RW: Thank you! It’s only become apparent to me recently that so many look up to me in this space. I think that is the fundamental flaw of Instagram and web2. There is not enough conversation and it’s easy to feel disconnected from your audience and peers. The more I am involved in NFTs, the more I share on Twitter and the more I engage, the more deeply connected I feel to the artistic community.

Having spent a good part of my life in a well known band, I already adjusted early on to the idea of my name being known. It was never a huge jump to where I am now, and more of a slow build starting from 2011 when I decided to focus on photography and less on music.
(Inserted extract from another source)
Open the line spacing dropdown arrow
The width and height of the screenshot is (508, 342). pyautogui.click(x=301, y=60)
Instagram was a big part of that and I’ve been able to grow my audience to 270K without any help from the platform. I also concentrated on building my name outside Instagram (press and media, brands I respect) as I was very wary of relying too much on a single platform. I think having a reputation beyond IG was a big factor in my successful entry in NFTs.
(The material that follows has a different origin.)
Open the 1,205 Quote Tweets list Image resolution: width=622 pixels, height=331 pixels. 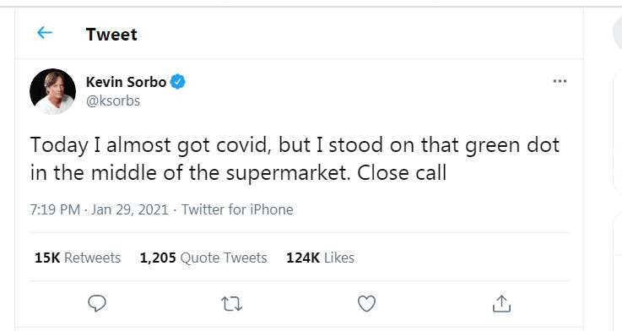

For someone who has spent most of their career on stage performing to thousands of people, it’s ironic how introverted and terrified I am of public speaking. I think the benefit of that fear is that it always keeps me grounded and helps me focus on creating work.

AA: What kind of future do you see for photography through NFTs? How do you plan to navigate through the space and guide where NFT Photography can go moving forward? aka wen wuDAO?

RW: I have no idea but I know it’s going to be very interesting. I have no roadmap; just a compass. And friends to help guide me.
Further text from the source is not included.